Slowing down, finding God
I barely made it to the store in time. It was my usual late-night Saturday (read: pre-Sunday) run. (Where I live, lots of us Mormons do that so as to avoid shopping on Sunday. Why we wait until Saturday night (why not Friday? or Saturday afternoon?) is a humorous rhetorical question. It makes for a fun neighborhood gathering, anyway. But, alas, I digress.)
Nearly running, I made my way from one end of the store to the other so I could get to the checkout stand by closing time. There were two lines open; I chose one and unloaded my cart.
The woman in front of me pulled a manager over and whispered something in her ear. I wasn’t sure what was happening, but it was definitely slowing down the process.
I don’t know anyone who isn’t the type to look for the shortest line and then bemoan it when Murphy’s law = your line ends up being the slowest. Oddly enough, though, for whatever reason (I’m can think of no other explanation than “it was grace”), I wasn’t feeling antsy. I had made it to the checkout before closing, but besides that, I really wasn’t in a hurry. And besides that, my items were already on the belt, so….
It soon became clear that the woman in front of me was trying to find a way to pay for the groceries of a woman who had come before her. The manager was trying to figure out how/if that could be done, and this woman was running back to get gift cards (she knew the woman in need and was coordinating with the manager to have this all work as a secret).
This Christlike woman kept apologizing, but my heart was about to burst.
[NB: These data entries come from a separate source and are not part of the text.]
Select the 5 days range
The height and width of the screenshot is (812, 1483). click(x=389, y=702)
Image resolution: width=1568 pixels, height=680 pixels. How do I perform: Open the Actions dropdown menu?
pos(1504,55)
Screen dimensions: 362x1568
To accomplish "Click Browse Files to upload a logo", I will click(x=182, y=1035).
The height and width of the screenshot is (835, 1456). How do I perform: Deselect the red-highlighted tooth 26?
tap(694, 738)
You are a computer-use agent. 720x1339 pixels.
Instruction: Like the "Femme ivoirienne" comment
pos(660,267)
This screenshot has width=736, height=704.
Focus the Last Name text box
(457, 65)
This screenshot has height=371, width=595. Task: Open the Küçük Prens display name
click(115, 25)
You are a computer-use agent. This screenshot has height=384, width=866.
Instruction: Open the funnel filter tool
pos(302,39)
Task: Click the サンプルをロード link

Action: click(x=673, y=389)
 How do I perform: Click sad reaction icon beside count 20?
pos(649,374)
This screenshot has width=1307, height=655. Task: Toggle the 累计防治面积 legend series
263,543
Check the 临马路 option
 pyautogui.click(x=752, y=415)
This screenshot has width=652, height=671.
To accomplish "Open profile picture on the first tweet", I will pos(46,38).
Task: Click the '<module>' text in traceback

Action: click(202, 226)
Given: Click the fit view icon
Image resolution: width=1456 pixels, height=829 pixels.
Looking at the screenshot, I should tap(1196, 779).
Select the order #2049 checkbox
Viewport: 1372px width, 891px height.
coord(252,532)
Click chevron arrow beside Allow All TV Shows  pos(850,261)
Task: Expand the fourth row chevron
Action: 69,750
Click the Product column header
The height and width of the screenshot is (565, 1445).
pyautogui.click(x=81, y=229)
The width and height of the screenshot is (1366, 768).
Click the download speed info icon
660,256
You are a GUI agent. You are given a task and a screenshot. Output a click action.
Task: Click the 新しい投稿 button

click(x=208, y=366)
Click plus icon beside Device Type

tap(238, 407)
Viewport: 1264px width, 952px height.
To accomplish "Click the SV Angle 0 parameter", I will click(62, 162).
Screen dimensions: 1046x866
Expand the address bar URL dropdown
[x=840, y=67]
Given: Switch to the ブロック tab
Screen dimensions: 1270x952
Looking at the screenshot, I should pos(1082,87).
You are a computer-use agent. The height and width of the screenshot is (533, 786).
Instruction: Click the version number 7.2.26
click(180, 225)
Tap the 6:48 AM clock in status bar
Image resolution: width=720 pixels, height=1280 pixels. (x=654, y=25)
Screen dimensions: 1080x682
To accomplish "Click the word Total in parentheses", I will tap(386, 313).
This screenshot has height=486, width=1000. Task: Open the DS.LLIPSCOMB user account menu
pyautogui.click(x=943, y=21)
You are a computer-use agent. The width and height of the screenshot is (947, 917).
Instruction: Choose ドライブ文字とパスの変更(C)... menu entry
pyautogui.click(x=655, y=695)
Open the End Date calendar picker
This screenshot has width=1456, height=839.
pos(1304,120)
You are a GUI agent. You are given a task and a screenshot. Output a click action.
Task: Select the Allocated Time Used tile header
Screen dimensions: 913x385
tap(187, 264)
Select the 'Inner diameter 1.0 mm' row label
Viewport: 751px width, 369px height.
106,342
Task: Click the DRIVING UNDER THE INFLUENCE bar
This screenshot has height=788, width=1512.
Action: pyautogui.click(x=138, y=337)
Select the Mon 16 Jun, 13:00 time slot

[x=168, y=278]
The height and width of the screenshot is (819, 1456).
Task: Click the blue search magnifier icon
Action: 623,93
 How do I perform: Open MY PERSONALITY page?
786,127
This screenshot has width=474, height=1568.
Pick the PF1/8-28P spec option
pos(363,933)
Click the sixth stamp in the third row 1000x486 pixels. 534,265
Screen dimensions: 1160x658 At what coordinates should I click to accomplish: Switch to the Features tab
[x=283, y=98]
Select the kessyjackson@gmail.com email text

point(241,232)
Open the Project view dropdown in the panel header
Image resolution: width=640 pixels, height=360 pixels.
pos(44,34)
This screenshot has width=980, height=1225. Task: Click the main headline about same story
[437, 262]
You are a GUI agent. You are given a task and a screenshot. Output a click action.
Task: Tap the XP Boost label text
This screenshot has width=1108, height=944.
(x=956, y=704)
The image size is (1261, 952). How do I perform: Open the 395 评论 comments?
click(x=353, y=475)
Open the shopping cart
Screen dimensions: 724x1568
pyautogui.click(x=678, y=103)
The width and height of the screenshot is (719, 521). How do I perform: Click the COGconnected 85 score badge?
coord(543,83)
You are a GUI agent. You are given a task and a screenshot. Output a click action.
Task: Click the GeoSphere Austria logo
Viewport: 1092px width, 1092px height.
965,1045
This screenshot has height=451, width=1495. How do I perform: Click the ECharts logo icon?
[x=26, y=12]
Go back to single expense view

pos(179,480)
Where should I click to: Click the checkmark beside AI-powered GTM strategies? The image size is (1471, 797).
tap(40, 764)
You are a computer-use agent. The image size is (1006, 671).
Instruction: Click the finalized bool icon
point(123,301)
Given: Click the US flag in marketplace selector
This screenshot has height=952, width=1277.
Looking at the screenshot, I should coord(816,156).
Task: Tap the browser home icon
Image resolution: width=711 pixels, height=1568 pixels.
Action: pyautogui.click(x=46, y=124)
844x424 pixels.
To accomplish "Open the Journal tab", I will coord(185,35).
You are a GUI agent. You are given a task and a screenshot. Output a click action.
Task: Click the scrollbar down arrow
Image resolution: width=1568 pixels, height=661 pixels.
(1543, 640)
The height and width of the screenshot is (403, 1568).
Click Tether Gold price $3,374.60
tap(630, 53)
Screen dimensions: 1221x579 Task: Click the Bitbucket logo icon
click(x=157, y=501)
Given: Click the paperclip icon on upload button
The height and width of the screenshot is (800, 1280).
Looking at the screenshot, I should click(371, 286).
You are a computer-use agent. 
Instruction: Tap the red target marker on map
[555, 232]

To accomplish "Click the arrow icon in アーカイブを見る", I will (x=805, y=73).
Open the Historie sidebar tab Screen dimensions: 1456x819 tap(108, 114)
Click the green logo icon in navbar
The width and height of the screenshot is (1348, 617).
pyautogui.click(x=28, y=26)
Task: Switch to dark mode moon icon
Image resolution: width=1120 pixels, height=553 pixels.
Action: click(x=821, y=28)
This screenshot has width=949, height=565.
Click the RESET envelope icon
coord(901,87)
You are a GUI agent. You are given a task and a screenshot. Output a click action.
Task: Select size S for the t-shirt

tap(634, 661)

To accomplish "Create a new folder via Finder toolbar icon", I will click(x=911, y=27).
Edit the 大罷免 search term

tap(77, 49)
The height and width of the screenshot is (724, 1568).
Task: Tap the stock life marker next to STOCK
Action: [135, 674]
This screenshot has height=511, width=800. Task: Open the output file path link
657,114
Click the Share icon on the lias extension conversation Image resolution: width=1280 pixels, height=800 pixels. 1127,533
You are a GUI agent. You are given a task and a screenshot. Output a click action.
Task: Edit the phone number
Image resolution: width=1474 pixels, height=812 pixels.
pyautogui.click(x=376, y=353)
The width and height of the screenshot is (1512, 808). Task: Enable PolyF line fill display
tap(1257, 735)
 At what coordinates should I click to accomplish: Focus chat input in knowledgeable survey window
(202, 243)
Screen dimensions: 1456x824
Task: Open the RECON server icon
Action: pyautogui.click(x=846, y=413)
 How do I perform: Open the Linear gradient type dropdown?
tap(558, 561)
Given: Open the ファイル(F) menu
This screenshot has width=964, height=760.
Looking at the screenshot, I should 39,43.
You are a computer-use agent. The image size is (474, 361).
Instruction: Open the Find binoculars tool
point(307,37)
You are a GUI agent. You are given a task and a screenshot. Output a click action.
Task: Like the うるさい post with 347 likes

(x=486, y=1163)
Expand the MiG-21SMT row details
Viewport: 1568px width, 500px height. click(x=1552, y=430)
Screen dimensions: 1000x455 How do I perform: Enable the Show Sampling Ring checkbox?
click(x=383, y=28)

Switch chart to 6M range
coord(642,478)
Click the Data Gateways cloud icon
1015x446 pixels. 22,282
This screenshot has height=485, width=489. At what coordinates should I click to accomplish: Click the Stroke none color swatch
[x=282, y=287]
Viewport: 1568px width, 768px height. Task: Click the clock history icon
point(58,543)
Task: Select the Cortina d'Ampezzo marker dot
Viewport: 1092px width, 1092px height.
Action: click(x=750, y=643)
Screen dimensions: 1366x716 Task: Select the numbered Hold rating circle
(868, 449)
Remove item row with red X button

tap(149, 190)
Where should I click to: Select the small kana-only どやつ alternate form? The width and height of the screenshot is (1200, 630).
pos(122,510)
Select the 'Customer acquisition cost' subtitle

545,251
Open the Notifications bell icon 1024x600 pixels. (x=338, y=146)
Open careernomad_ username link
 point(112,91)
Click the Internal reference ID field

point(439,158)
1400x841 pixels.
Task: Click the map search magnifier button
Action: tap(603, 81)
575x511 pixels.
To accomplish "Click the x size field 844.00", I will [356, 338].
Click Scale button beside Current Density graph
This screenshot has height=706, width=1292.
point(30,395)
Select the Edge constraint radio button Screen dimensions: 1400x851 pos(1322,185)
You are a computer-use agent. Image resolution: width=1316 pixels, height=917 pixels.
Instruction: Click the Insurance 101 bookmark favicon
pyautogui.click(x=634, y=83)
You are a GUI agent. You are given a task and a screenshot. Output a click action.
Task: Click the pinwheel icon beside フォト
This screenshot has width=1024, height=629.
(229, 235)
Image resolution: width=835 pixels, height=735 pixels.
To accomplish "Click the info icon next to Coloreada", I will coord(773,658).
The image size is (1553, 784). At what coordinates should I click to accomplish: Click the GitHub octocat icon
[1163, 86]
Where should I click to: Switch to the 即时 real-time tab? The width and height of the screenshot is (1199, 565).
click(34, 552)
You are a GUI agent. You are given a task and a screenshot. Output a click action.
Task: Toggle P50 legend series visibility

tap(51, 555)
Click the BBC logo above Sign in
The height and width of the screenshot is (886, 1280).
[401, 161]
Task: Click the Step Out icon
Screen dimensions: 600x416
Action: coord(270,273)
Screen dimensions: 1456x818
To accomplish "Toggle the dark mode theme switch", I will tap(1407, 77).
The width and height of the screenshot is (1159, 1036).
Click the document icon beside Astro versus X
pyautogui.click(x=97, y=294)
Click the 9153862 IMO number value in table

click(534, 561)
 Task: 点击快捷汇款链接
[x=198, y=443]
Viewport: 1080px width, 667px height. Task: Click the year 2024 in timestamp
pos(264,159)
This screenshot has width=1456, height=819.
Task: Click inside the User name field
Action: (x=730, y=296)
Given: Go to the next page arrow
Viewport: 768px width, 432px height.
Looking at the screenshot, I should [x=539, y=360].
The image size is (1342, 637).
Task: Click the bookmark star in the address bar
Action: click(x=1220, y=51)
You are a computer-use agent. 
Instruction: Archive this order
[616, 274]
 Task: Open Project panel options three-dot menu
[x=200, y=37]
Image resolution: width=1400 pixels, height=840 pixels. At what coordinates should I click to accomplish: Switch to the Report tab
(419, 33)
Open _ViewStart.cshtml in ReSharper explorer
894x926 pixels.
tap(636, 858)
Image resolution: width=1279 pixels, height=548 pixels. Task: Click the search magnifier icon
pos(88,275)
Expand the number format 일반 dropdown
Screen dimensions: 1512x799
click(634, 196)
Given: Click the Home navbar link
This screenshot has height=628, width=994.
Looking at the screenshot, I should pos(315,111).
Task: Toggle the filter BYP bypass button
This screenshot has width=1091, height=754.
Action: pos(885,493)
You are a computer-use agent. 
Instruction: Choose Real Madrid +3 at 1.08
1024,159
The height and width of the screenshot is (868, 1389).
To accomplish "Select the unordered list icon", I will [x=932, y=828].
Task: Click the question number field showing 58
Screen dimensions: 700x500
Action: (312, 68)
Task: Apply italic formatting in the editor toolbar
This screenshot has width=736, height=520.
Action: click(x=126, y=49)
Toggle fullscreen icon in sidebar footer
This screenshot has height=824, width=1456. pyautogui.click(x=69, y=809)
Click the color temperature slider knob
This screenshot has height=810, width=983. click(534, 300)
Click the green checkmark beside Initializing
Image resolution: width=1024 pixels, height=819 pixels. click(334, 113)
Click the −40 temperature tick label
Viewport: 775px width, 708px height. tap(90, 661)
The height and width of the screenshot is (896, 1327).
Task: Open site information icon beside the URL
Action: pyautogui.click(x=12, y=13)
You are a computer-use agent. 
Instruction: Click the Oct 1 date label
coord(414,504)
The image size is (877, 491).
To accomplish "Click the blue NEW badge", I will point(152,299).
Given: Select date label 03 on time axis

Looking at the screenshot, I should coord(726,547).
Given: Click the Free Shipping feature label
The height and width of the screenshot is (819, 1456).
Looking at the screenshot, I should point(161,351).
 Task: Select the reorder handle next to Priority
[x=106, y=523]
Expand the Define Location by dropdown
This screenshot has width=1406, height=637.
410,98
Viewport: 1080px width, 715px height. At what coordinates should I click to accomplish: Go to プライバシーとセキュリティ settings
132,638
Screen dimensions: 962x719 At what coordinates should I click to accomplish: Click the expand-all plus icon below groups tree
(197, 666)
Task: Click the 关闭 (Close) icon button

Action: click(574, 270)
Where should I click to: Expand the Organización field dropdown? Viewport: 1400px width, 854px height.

The clerk, the manager, and I were all fighting tears.
It was a sacred moment, one I thanked the woman for giving us.
I feel like God is trying to teach me something.
I have a new goal to not eat standing up. That may sound silly, but I’m always rushing about, shoving this food or that into my mouth while I’m running to the next thing. Or I put off eating all together. Not only is this not good for my body; it’t not good for my spirit. I’m not yet to the point of not multi-tasking while I eat, but my goal is to only read from real books (not a screen) while I slow down, sit, and eat.
So last night, while I was eating a snack, I sat and savored a chapter in Ann Voskamp’s One Thousand Gifts. The title of the chapter? Timely to be sure: “a sanctuary of time.”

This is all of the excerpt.